Segment Open

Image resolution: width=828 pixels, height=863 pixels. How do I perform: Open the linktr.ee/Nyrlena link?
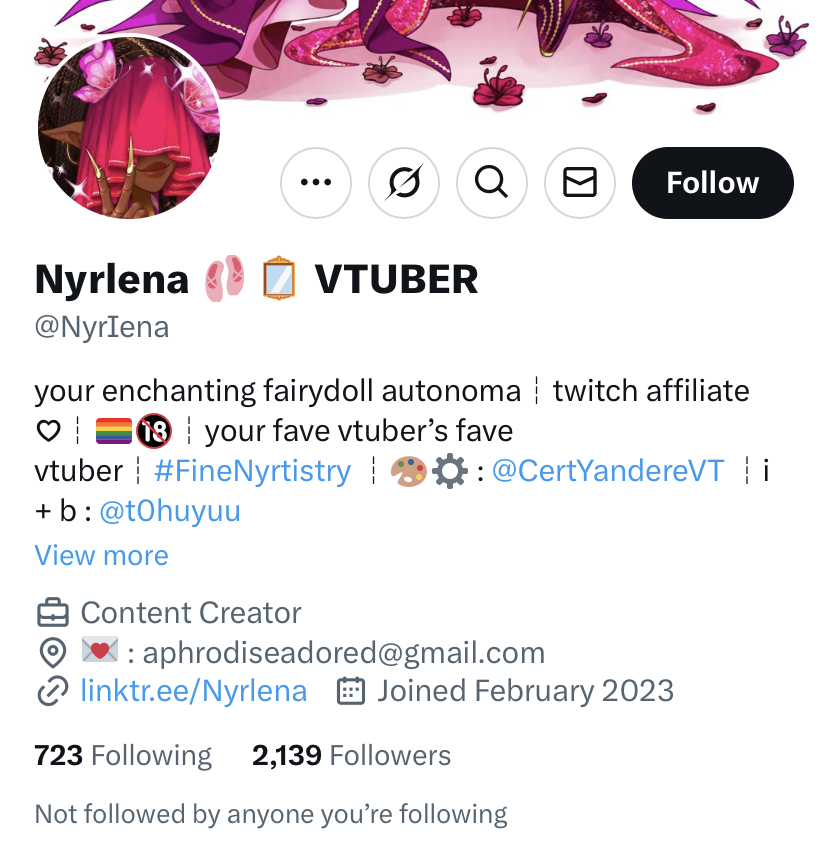click(x=194, y=691)
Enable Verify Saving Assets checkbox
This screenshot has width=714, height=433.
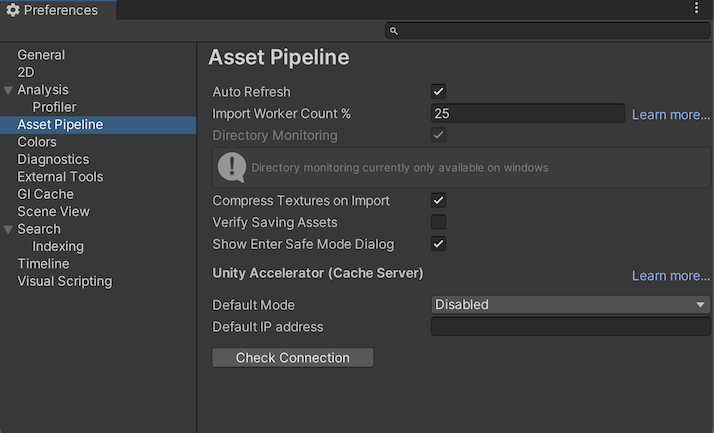[x=438, y=222]
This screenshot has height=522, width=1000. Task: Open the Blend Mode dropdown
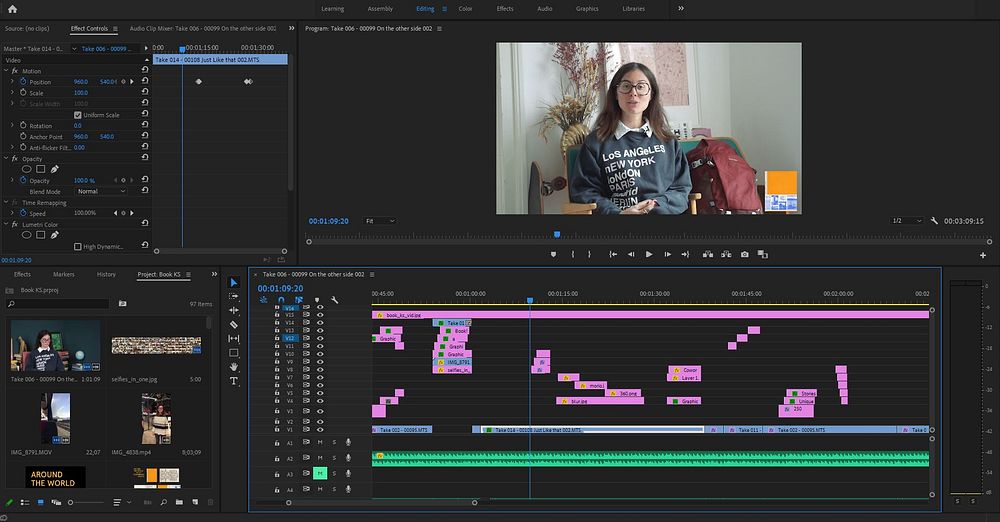click(102, 191)
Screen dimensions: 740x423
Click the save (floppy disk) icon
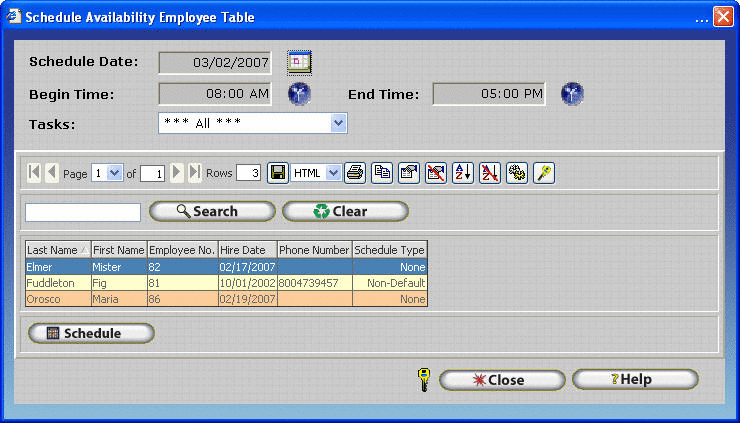[278, 173]
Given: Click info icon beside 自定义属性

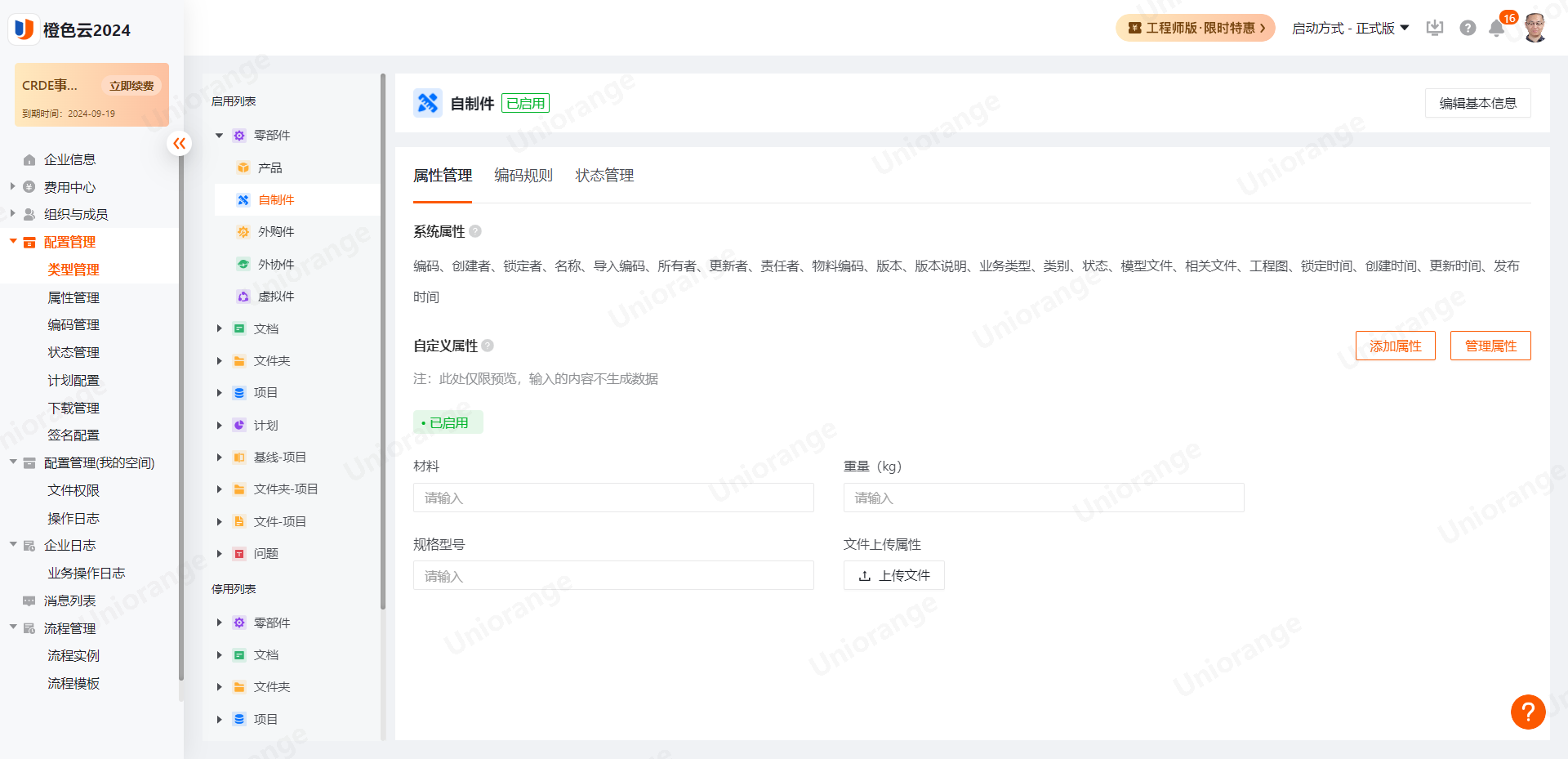Looking at the screenshot, I should [488, 346].
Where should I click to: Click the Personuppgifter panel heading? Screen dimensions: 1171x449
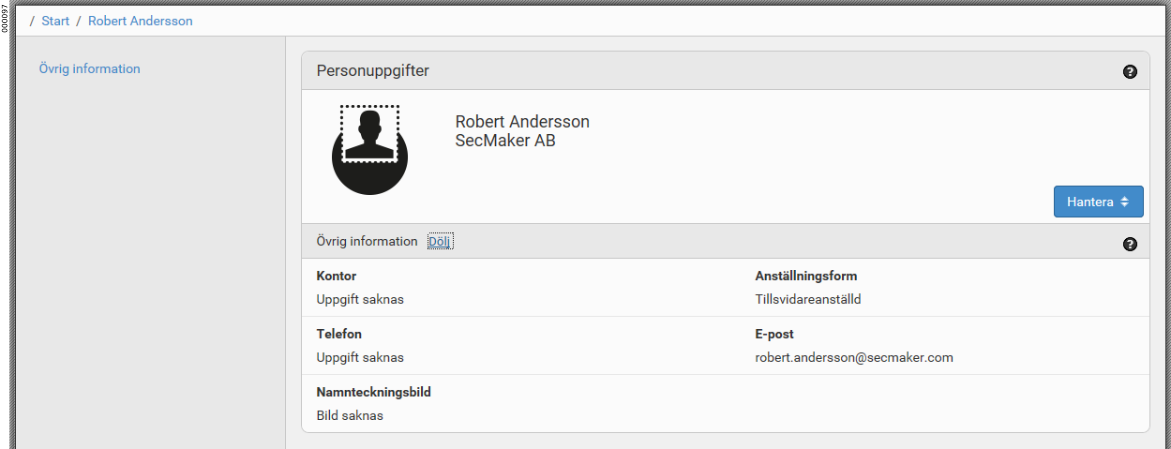373,71
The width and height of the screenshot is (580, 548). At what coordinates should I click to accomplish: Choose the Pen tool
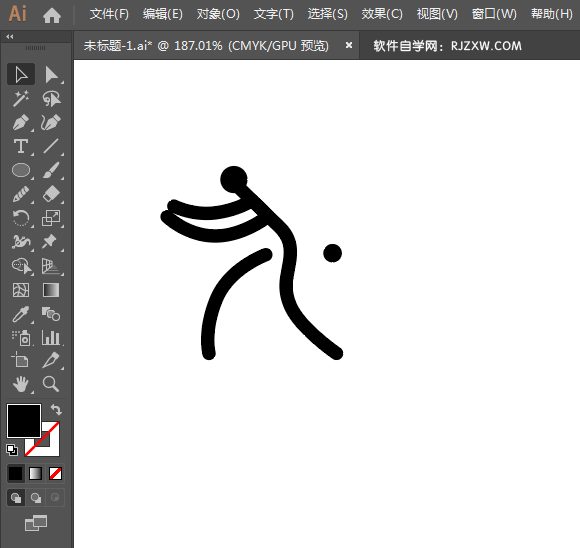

Segment Closed

An exact transcription of the records above is needed, with no pictures included.

Image resolution: width=828 pixels, height=863 pixels. How do I perform: Open the linktr.ee/Nyrlena link?
click(x=194, y=691)
Enable Verify Saving Assets checkbox
This screenshot has width=714, height=433.
[x=438, y=222]
This screenshot has height=522, width=1000. Task: Open the Blend Mode dropdown
click(102, 191)
Screen dimensions: 740x423
Click the save (floppy disk) icon
[278, 173]
Given: Click info icon beside 自定义属性

Looking at the screenshot, I should [488, 346].
Where should I click to: Click the Personuppgifter panel heading? Screen dimensions: 1171x449
373,71
The width and height of the screenshot is (580, 548). At what coordinates should I click to accomplish: Choose the Pen tool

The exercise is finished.